引退セレモニーで胴上げされる谷内亮太(カメラ・中島 傑)
引退セレモニーで胴上げされる谷内亮太(カメラ・中島 傑)

◆パ・リーグ 日本ハム2―4ロッテ(27日・エスコンフィールド)

 今季限りで引退する日本ハム・谷内亮太内野手(32)が本拠地での現役ラストゲームで有終の美を飾った。「7番・三塁」で先発し、2回2死三塁の第1打席で右腕・カスティーヨから先制の中前タイムリー。守備では新庄監督の粋な演出で三塁、一塁、二塁、遊撃、右翼と計5ポジションに就き、駆けつけた家族、2万9009人の前で最後の雄姿を見せた。

 試合後は「エラーもなかったし、ヒットも打てた。いい一日になった。自分の中で後悔はないし、チャンスで回ってきたので今までやってきたことを打席で出そうと。やってきたことが間違いではなかったとわかったことがすごく良かった」と爽やかな表情を浮かべた。 内野全ポジションを高いレベルでこなす超ユーティリティープレーヤー。指揮官が敬意を込めて行った演出については「自分がやってきたことはああいうことだと思うし、どこのポジションに、どのタイミングで行ってもベストを尽くす、とずっとやってきた。(サプライズでの右翼守備は)ビックリしちゃったけど、ライトスタンドのファンの方とか、近いところであいさつできたことは監督からのプレゼントだと思います。感謝したいです」と深く頭を下げた。

 試合後のセレモニーではヤクルト時代の先輩・宮本慎也氏が登場し、1球限定でノッカーを務めてくれた。プロ1年目のキャンプで「こんなとこでやるのか…」と度肝を抜かれた偉大な先輩からのノックを、遊撃のポジションで丁寧にさばき「それまでは泣きそうだったけど、一瞬で(涙が)どっかいきました。失敗できねえぞって。選手の気持ちになったっすね」と冗談まじりで感謝した。

 11年間のプロ野球人生。自ら“引き際”を決められたこともうれしかった。大号泣するファンの姿も目にし「これが最後だと思って見てもらいながら辞められるのは本当に幸せだと思います。多くの選手は(通告を受けて)急に辞めるってなって『あの時が最後だった』ってなっちゃう。そういう意味では僕のファンの方に一つ恩返しできたかな」と振り返った。

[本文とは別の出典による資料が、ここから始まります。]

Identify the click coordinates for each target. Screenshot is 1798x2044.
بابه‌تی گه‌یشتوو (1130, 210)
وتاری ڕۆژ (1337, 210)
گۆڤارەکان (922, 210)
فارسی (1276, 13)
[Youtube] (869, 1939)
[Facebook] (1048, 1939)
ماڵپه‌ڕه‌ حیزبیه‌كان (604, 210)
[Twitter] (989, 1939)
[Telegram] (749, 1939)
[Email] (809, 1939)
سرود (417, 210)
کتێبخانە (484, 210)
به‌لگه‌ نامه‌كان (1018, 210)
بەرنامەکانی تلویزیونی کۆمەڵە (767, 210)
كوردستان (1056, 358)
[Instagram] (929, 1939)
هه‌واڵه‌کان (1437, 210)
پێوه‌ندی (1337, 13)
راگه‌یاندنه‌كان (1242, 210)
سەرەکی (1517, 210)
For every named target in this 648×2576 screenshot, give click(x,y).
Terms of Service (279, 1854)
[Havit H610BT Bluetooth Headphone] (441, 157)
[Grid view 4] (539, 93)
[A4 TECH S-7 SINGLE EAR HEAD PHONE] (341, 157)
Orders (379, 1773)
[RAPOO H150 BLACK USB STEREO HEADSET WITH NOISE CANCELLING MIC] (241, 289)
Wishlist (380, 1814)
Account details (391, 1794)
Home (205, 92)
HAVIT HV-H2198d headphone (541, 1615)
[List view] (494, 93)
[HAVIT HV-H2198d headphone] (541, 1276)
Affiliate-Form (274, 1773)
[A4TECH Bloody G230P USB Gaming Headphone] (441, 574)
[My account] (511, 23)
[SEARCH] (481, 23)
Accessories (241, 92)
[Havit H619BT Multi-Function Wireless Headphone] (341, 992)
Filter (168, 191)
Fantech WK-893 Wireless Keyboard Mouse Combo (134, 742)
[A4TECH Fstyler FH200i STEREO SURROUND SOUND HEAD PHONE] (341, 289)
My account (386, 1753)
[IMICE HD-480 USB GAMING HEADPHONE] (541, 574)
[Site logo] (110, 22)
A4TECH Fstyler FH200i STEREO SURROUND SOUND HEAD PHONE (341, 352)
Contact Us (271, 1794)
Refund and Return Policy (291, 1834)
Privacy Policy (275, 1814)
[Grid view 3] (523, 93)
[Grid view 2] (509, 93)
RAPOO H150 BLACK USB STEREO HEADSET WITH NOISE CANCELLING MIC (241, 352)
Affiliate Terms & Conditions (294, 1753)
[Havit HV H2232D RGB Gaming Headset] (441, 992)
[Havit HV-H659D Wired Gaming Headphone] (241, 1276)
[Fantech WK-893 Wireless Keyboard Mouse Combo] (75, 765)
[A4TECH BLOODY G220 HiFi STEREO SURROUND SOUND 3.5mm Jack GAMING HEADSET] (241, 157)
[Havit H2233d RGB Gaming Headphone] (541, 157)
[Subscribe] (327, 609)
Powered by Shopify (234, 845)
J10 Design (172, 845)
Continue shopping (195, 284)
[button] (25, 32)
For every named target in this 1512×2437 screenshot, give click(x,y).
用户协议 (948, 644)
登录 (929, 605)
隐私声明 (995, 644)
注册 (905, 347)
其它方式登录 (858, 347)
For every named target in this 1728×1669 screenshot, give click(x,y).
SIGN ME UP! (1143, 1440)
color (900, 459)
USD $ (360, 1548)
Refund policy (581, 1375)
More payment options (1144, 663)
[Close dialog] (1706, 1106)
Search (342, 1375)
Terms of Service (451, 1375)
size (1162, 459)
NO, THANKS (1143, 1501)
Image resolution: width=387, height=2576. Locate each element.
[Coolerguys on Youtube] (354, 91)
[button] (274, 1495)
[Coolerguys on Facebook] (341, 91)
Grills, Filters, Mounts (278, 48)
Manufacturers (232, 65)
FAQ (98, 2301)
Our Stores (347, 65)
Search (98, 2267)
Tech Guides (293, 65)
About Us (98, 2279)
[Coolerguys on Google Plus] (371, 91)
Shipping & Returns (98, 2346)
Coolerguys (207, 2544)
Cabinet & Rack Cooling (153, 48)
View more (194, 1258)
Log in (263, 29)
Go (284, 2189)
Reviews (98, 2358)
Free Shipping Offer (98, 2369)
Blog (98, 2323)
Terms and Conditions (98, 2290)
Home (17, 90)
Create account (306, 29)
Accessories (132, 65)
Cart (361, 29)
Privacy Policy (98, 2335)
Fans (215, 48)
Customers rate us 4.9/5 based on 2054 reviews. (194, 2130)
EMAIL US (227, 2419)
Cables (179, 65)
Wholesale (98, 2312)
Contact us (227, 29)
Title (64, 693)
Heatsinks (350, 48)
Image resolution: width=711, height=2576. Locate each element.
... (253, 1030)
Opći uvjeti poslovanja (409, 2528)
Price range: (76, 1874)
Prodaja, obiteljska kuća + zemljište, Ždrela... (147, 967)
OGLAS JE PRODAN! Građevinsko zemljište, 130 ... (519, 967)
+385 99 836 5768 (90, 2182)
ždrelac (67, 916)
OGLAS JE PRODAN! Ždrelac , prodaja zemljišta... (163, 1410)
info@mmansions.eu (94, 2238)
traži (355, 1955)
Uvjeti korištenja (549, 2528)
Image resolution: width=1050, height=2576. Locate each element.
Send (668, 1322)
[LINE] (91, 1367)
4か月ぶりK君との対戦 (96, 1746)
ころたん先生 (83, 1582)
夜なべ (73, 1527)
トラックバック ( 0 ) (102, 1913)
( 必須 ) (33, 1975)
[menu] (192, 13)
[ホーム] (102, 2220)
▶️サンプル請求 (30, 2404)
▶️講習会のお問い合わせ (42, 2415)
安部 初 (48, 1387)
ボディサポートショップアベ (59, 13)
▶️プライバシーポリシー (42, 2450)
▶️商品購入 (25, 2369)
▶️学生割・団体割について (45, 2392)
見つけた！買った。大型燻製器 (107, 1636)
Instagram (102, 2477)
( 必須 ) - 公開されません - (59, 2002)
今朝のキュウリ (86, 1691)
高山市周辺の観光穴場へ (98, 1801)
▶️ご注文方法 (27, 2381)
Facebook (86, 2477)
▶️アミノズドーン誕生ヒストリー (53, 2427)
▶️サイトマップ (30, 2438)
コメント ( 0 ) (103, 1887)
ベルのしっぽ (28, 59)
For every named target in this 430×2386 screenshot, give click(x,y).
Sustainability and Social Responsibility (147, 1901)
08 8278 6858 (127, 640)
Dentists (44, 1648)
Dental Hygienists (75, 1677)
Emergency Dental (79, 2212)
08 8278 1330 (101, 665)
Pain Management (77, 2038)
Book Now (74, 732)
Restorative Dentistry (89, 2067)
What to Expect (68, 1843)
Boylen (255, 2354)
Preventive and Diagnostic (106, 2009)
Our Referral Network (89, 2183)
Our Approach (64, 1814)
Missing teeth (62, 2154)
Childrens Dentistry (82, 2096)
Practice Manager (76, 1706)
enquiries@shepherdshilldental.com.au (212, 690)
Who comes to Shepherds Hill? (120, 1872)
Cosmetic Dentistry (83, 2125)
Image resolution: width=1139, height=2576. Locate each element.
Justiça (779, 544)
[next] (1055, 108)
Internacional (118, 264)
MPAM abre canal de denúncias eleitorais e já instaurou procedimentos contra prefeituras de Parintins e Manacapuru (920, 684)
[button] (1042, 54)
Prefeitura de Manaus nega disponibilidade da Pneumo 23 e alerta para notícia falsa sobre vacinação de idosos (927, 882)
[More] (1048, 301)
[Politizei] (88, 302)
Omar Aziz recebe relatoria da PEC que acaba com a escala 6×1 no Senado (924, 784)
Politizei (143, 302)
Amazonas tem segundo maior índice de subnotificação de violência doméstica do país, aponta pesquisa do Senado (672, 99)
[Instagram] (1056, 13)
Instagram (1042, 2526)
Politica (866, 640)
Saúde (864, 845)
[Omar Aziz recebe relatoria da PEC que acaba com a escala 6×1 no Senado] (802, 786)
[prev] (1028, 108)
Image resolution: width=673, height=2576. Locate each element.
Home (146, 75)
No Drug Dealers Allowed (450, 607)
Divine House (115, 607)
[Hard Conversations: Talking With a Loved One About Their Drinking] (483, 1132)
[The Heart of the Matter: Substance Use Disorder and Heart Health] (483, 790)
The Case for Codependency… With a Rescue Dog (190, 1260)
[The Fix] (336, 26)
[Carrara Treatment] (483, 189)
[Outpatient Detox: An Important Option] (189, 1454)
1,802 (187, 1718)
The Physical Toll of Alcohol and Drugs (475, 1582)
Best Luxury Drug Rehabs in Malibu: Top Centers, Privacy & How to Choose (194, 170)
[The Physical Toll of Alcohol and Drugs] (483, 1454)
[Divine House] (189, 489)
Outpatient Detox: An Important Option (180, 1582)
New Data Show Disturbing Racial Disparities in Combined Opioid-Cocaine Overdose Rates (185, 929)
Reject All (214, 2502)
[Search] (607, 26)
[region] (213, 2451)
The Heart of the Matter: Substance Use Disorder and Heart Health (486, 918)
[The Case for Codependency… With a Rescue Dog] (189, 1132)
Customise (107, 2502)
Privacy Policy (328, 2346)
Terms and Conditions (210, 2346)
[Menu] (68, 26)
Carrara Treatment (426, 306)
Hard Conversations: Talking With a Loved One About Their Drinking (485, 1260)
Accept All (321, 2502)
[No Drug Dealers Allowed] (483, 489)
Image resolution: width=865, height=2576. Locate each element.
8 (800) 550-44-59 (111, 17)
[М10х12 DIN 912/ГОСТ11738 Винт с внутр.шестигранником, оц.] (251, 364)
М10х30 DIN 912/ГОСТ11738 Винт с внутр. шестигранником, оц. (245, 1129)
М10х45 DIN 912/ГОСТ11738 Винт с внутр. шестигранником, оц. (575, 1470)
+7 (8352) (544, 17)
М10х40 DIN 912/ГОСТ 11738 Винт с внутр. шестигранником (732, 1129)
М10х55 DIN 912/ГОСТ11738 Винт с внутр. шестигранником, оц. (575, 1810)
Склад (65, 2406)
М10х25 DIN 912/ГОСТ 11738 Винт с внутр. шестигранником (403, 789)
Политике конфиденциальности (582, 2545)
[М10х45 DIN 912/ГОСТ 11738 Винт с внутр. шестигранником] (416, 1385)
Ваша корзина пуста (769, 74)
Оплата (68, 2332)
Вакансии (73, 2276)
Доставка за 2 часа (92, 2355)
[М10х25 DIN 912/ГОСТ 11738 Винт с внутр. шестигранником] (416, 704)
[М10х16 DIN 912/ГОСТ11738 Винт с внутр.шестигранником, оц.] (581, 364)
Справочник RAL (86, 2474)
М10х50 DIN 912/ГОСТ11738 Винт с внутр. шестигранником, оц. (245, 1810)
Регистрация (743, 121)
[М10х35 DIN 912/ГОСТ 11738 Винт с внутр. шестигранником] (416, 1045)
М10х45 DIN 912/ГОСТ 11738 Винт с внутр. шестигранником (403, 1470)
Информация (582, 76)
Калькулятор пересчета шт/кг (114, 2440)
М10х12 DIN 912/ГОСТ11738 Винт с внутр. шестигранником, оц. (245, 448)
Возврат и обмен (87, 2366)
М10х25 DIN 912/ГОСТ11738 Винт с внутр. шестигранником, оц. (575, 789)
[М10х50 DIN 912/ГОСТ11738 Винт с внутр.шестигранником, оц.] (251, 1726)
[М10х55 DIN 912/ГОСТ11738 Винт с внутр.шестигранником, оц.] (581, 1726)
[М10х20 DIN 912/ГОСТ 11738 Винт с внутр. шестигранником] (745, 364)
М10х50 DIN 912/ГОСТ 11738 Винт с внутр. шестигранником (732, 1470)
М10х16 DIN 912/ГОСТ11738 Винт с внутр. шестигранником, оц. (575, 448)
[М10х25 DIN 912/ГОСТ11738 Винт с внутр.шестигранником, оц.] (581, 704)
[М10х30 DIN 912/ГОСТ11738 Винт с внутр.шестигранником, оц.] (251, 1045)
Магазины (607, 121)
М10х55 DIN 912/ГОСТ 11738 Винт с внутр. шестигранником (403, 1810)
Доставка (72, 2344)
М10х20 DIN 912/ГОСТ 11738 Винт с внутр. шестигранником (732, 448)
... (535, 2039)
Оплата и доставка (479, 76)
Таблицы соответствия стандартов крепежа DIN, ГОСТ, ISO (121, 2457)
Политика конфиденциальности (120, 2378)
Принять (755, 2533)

 貫いてきた信念は「結果の後悔はしても、準備の後悔だけはしない」。2軍暮らしが続いても、努力を怠ることはなかった。日本ハムに移籍後も、常に若手の手本であり続けた。「大した成績は残せてないけど、自分の取り組みには誇りを持てたかなと思います」。球場には数え切れないほどの祝い花も届き「こんなに幸せな日はないですね」と笑顔で9・27を締めくくった。